Second, the implication could be that Gia is simply associated with weird people. Gia apparently knows someone who speaks as if he’s seeing her picture on a page where it doesn’t appear, alongside what sound like hallucinations. And in a subsequent comment, someone alleges that the hallucinating commenter is related to Timothy Leary, experimentation, getting stoned, and worse yet, yogic flying. This reading is easy to disprove. A quick search for “University of Experimentation and Yogic Flying” on Google shows that this is the only page which includes that phrase. Hence, the subsequent comment indicates that the comment mentioning Gia is a joke. The implication reverts to humor.

I kind of think the latter is probably why someone would feel compelled to sanitize such a comment off the Internet, in order to appear free of weirdo associations in the eyes of one’s colleagues. Part of why I’m bemused, then, is that Gia knows that I’ve never been interested in helping anyone conform to standards of social blandness.

And it’s not my job to purge the Internet of the kinds of free association it makes possible. Gia, it’s not your job either; we’ve just got to sit back and get used to it. We couldn’t if we tried. That horse is way, way out of the barn, and nobody knows that better than Bert from Sesame Street.

That said, it is my job to keep crap off my blog. My rule of thumb for that is usually keeping the funny and mind-boggling (even when it’s completely out of line or abusive to me) and ditching the unnecessarily sexually explicit (which tends to beget more of the same, which probably isn’t good for PageRank and definitely isn’t good for my server hosts).

And it’s probably my obligation to be nice to childhood classmates when it comes to trivial issues, and I’m still considering that. I’m just trying to balance it with my calling, which involves trying to educate people about how the Internet does and doesn’t work.

SECOND UPDATE (2/15/09):

So, Gia called me while I was eating breakfast the morning after I posted this article. (Flattering, I guess she’s reading my blog!/irony) She sounded harassed, and told me her husband had had to convince her to sleep on getting in touch with me.

She told me that ultimately, the reason for sanitizing her web presence was not, in fact, because of her peers. It was because as a government pr0secut0r, she regularly has to deal with wackos looking up her personal information, calling her with death threats and other unpleasantries. And ostensibly the reason her employer is asking her to clean the Internet up is to lessen the impact of these kinds of encounters.

Still not a compelling argument for taking down the comment. You can’t, you can’t, you CAN’T keep wackos off the Internet. You CAN get restraining orders, though unfortunately not until you know there’s a threat, right? Regardless, an offhand comment referring to Gia as a Platonic classmate stand-in is far less important to get off the Internet in a case like this than, say, her phone number or email address.

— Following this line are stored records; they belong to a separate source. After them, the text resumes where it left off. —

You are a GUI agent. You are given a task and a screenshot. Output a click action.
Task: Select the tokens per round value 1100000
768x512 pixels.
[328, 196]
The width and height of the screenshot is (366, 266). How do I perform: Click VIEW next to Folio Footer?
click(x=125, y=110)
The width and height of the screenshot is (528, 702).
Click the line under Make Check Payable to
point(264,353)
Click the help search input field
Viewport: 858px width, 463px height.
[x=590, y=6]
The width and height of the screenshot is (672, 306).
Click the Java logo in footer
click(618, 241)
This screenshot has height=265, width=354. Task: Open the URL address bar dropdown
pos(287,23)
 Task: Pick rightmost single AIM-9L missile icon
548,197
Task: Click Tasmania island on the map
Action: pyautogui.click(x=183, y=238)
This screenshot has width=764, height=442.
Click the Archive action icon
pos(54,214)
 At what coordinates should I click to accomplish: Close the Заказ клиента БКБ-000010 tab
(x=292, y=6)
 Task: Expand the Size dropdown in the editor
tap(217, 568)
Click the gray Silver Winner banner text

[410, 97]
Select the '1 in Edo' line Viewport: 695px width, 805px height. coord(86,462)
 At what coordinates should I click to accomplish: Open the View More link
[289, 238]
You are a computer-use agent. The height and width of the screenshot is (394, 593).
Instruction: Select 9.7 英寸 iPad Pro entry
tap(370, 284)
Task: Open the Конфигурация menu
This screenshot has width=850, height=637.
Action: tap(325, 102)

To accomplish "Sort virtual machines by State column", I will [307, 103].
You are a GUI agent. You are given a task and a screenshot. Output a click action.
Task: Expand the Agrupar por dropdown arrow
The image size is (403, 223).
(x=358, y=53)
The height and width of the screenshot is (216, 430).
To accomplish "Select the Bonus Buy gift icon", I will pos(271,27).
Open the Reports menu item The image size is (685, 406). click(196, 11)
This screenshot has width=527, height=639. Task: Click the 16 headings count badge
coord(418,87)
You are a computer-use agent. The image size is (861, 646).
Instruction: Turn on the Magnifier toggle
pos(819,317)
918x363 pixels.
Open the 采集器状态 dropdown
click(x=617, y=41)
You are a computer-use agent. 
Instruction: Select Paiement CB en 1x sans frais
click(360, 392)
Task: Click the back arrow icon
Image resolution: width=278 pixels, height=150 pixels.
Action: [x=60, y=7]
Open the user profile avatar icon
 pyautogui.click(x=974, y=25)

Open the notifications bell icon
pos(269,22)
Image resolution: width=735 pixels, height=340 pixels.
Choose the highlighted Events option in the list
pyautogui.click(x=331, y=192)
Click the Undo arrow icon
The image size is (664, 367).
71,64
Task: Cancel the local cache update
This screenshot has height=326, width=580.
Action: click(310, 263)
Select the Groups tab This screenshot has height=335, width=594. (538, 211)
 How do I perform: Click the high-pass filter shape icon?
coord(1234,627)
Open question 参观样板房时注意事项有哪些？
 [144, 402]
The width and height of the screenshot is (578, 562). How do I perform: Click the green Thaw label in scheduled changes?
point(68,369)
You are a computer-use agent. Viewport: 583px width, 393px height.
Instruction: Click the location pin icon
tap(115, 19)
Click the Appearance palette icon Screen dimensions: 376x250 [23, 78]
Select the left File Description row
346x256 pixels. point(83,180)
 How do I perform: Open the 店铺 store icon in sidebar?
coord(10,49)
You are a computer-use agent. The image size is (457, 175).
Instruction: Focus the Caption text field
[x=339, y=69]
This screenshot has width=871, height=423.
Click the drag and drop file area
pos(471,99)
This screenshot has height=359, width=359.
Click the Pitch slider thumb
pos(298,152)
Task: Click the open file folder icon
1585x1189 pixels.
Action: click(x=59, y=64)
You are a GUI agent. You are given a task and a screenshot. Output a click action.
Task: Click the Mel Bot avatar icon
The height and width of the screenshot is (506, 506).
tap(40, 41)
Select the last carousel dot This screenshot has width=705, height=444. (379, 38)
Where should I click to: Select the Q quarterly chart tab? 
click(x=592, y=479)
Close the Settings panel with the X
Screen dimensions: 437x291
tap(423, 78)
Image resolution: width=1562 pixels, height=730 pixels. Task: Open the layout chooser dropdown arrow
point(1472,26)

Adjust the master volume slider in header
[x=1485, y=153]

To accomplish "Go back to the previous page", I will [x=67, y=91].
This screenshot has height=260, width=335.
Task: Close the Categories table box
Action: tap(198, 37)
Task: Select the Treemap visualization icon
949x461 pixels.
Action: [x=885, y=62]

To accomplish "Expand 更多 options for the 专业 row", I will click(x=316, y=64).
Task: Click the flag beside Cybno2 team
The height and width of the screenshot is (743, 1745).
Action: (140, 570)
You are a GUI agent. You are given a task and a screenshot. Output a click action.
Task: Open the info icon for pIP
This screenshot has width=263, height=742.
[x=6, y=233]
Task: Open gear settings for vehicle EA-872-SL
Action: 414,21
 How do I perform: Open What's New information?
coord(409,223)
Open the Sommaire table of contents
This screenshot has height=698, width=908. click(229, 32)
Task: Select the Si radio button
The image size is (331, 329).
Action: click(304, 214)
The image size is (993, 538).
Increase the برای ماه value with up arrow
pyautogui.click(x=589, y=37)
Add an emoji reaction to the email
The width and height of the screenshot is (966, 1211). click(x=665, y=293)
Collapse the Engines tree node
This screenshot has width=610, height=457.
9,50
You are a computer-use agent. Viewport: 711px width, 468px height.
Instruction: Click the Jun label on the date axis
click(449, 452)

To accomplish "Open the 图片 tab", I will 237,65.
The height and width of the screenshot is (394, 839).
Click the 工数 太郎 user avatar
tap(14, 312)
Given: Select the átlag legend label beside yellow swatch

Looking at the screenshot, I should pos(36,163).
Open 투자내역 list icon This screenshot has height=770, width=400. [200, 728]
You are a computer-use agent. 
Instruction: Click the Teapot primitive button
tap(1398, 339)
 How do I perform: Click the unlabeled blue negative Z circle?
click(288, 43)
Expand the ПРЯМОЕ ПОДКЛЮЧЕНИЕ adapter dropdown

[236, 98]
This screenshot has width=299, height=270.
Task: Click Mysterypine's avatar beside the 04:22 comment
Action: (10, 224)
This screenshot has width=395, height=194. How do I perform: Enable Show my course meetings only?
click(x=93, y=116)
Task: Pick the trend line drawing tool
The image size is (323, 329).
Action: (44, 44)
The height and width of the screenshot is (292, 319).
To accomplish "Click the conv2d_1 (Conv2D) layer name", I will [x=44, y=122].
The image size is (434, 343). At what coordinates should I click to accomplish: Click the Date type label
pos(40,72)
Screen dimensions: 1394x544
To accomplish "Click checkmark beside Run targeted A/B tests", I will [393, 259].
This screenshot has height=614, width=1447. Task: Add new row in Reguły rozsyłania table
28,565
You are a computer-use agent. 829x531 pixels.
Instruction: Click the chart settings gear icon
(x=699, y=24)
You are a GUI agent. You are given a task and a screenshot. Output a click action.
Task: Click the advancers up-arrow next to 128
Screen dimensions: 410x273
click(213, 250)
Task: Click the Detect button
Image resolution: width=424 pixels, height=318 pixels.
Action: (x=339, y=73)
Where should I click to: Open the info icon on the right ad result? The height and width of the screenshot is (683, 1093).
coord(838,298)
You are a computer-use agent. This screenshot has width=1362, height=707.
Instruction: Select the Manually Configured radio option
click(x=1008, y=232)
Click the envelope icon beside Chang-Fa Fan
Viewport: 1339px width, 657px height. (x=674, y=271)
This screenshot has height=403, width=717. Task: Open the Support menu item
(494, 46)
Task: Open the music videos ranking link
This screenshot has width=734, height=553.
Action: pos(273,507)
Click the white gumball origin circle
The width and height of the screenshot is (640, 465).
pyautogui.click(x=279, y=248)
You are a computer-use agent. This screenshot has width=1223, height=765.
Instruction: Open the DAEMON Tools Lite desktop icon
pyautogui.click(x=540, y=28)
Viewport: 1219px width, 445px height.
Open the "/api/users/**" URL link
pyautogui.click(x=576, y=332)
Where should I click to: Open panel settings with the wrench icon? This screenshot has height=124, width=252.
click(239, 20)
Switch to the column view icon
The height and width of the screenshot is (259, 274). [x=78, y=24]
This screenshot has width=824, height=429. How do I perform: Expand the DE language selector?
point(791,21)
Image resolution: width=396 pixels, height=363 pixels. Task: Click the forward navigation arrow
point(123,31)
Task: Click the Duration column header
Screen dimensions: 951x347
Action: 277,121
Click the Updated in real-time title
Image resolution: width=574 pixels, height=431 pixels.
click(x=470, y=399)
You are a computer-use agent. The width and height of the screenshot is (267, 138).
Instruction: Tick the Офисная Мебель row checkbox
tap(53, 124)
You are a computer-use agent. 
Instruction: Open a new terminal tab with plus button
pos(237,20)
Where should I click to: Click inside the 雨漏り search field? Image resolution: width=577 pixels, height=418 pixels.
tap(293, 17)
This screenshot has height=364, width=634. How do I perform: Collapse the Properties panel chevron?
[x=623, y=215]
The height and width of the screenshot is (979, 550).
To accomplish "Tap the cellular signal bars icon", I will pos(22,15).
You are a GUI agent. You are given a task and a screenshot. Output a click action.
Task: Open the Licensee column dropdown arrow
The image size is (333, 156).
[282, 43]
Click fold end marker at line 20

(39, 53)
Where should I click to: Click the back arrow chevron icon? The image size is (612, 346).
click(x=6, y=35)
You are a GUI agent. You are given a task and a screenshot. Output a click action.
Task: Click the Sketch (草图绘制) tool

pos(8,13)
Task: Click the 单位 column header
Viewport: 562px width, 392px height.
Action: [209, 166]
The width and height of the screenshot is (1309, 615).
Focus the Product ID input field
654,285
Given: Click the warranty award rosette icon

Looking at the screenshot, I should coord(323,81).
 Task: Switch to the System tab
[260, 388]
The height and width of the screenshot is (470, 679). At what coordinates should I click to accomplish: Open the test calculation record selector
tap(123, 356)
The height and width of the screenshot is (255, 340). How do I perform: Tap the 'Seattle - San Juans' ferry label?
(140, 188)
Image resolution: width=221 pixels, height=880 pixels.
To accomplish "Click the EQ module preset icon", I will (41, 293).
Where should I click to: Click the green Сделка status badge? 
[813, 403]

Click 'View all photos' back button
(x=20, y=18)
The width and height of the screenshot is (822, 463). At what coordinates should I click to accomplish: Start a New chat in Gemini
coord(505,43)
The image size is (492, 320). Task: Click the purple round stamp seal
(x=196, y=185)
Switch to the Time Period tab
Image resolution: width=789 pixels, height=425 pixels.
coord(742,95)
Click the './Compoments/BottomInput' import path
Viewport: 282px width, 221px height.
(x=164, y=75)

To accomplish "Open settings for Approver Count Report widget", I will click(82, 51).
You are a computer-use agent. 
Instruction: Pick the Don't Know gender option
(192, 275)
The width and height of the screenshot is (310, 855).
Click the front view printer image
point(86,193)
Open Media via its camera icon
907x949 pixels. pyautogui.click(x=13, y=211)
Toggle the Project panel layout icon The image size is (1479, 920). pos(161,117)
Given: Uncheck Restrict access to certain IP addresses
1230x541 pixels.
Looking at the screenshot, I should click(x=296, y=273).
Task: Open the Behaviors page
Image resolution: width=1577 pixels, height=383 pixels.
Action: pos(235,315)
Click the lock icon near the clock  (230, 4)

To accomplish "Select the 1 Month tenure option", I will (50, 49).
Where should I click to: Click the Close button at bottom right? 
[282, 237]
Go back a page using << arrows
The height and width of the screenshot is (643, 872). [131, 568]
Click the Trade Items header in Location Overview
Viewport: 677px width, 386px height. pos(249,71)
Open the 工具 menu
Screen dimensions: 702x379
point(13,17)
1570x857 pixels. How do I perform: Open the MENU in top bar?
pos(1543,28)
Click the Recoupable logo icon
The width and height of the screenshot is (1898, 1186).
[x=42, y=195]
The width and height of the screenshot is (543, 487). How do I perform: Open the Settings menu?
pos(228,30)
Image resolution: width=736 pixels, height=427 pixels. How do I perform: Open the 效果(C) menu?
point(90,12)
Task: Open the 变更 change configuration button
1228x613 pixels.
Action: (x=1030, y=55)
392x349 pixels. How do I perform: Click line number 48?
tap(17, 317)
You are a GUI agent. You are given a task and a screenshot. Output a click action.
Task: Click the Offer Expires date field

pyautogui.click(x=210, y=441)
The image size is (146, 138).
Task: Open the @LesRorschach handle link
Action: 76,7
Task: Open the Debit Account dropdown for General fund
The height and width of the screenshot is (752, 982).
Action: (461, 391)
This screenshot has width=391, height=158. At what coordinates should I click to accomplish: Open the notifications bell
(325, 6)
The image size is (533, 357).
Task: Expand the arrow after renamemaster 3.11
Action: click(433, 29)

But ultimately I knuckled and told her I’d obscure the references to her (as I already have). I had to explain that wasn’t going to be as easy as it might seem. Not only would it take a while for Google to refresh its data about the page (and I was surprised to find THIS post had already made it into Google’s database; they’re updating a lot quicker than the last time I checked, but not quick enough to remove the original version with her last name in it!), but I was also going to need to take that original comment out of the old version of my blog. Which, because of the problems I had with spam crippling my install of MovableType, would definitely take a while, and possibly a distributed Amazon server again. More likely, I’ll just bury the old version of the blog, which I really ought to do anyway. It’ll just take a while.

Gia just sighed when I told her this, and said, “Well, it sounds like you understand all this a lot better than I do.”

Gia, I wish you’d spend a little time to understand it better. We all live on the Internet now. It behooves us all to learn about it: how it knows and doesn’t know who we are, how it publishes and searches and shares, how it stores and how it hides things.

When I graduate, I’ll write a book which hopefully will put all the important stuff in one place, in simple language, so it won’t take a lot of research to learn.